Vemos la mirada del toro pero no vemos la mirada del torero que se adivina atenta y fija en el toro, en lo que hace el toro. El torero mira a los ojos del toro y este su vez mira a esa muleta que se arrastra, tendida y horizontal, por el albero sepia en ritmo que se intuye también lento, muy lento.

La mano derecha que sostiene el estoque transmite seguridad pero es, sobre todo, la mano izquierda con el brazo totalmente recto la que indica y delata el mando absoluto del torero que gobierna la encastada embestida del toro.

Hay mando y lentitud y hay, también, casta. Por consiguiente, hay temple. Eso es torear. O dicho de otro modo, llevar toreado al toro.

Decíamos hace días que las cualidades del torero son valor, técnica y arte. Pero no en ese orden y no, necesariamente, en ningún orden. Viendo esta foto del Juli en Aranjuez resulta meridianamente claro cuál es su concepto del toreo.

Concepto donde el arte no tiene nada de preciosista ni de cursi ni de banal sino que es el resultado de una esencial apuesta por el dominio y la técnica. El valor es el necesario (y se necesita mucho) para poder pensar en la cara del toro como si se estuviera toreando una maceta en el salón de casa.

No hay arrojo, sino determinación. No hay acompañamiento sino imposición.

No hay estética superficial sino hondura y mando. No hay brusquedad sino suavidad y temple.

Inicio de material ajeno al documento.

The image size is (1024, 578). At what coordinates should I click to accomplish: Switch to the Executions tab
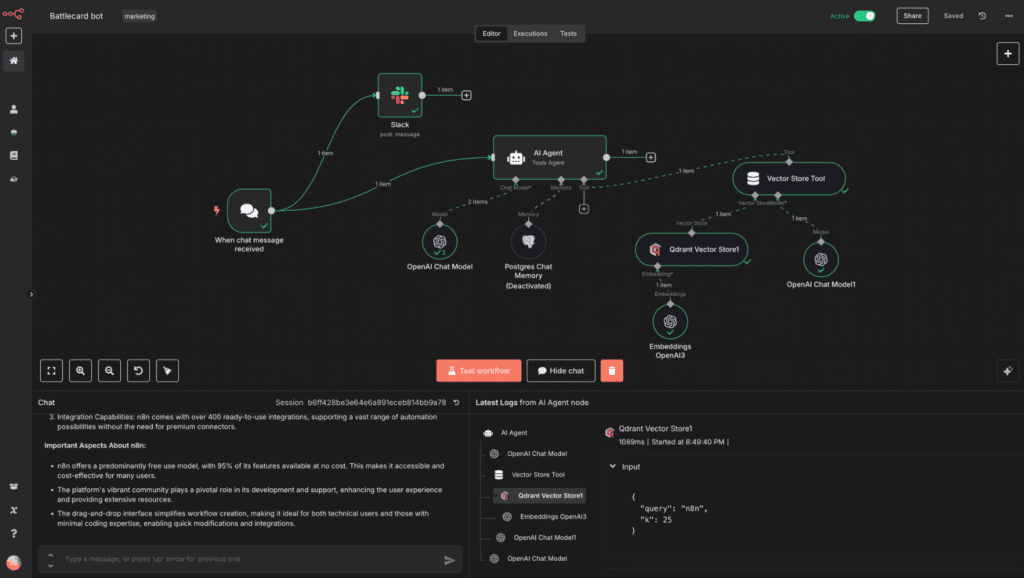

Es una fotografía de colores sepias pero que encierra todo el colorido verdadero del toreo de verdad.

Hubo una época en que al toro se le hacía embestir con la cabeza a su altura natural y el torero se mantenía vertical. Aquí el toro humilla y el torero se inclina con él en una verdadera “vuelta de rosca” al toreo.

Via *Burladero.com

Enlace:

http://larazonincorporea.blogspot.com.es/2013/06/el-juli-una-vuelta-de-rosca-al-toreo.html

1 comentario »

  1. con belmonte se inicia el toreo en redondo, porque al carecer de facultades atléticas “el pasmo de triana” , tenía que basar su toreo en el juego de sus brazos, no en el de sus piernas, como se acostumbrava hasta entonces, existe una fotografía de una media de juan, en la que las manos no estan tan abajo sino que el todo baja para ese remate tan forzado para el y el toro, no es lo mismo pero casi.